Besides Delhi, this energetic band will also be performing at Chandigarh, Bangalore and Nepal.
HT City got an exclusive interview with Ulises Bella who handles tenor sax, clarinet and vocals and Jiro Yamaguchi percussionist and tabla player of the band.
A HEARTY CONNECTION: “Indian music has an inherent connect with music from across the world and as musicians and music lovers, coming to perform in India would be nothing short of a treat,” said Ulises Bella.
Apart from an enthused exchange with the audience the musicians are also looking at opportunities to fuse their frequencies with Indian artistes. “In fact, I’m open to any number of interactions with Indian musicians. There is something special about artistes of this country which has such a rich musical history. From Bollywood to classical . and even folk music, we’re game for everything. There is a shehnai player called Sanjiv who I’m keen to jam with in particular,” says Jiro Yamaguchi.

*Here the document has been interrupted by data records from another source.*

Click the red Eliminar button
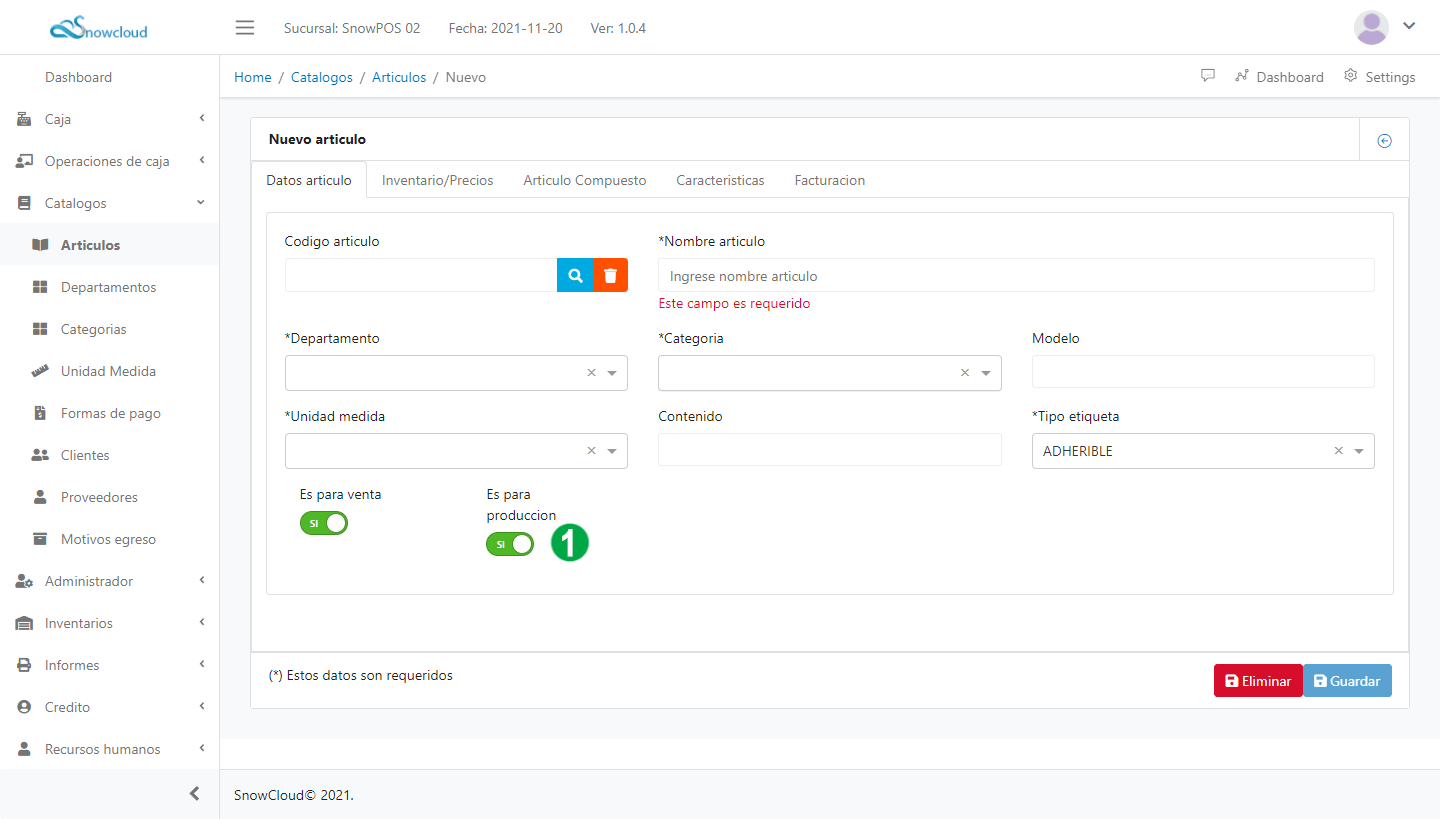The image size is (1440, 819). pyautogui.click(x=1257, y=681)
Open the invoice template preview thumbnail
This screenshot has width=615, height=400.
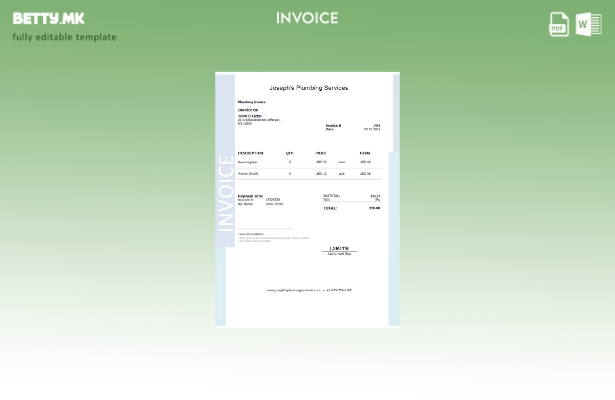(307, 199)
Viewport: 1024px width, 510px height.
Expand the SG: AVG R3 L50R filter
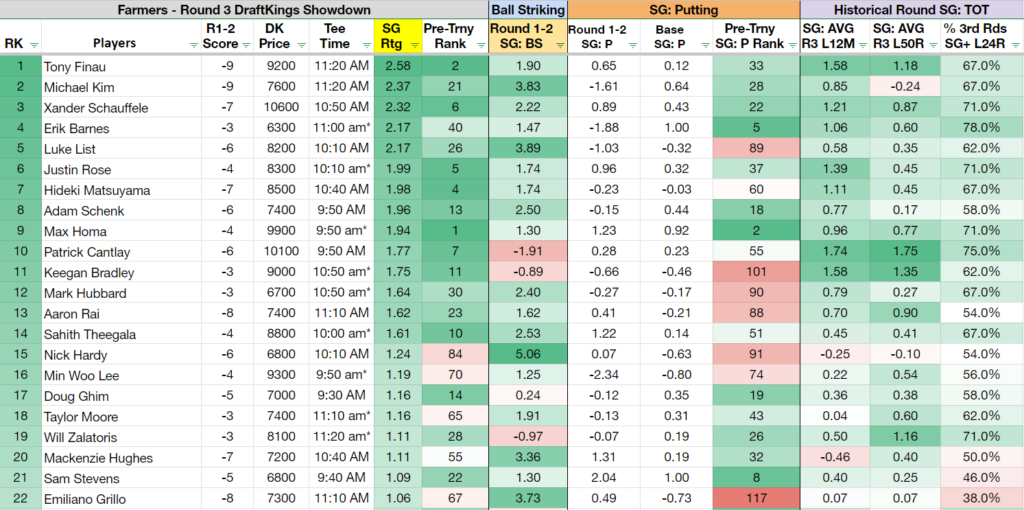[x=933, y=45]
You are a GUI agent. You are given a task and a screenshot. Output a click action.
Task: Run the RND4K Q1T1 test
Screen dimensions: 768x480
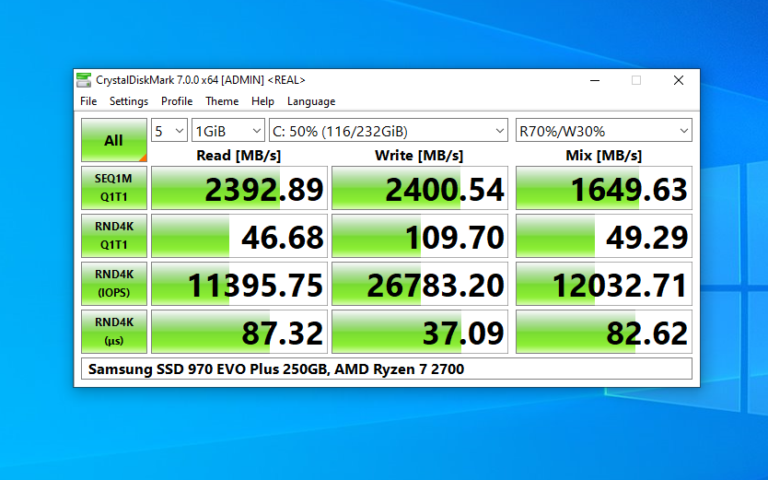pos(113,237)
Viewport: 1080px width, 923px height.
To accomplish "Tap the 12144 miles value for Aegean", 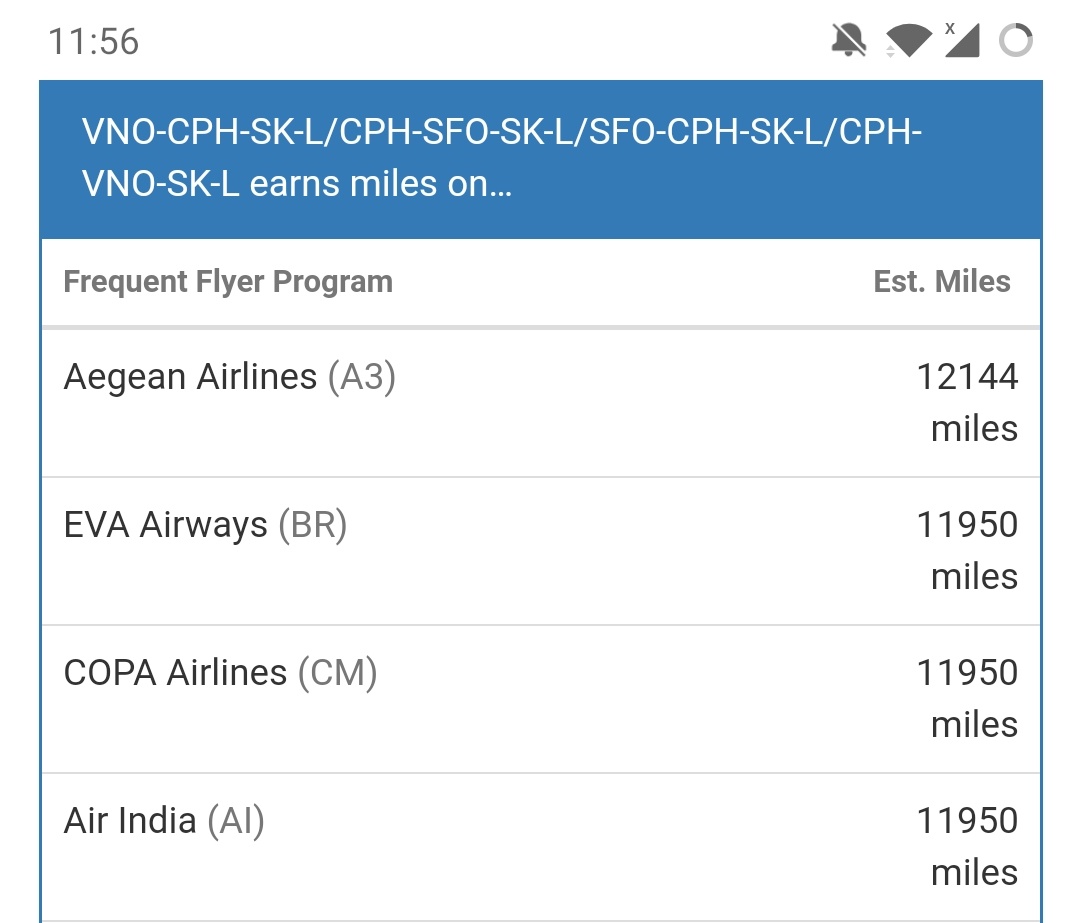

Jiro picked up the tabla after attending Ustad Zakir Hussain’s performance in a concert and then studied it further.
INDIA CALLING: On the Indian sound in their band they say that it was almost a natural decision, “Indian music has infiltrated the western music lovers’ mind for long. Our connection with Indian music is also strong, as so many of us are fans of your music. Today, Indian music has definitely seen a steady growth with mainstream artistes increasingly experimenting with it,” adds Ulises.
So, get ready for their heady set of infectious rhythms and tangy melodies.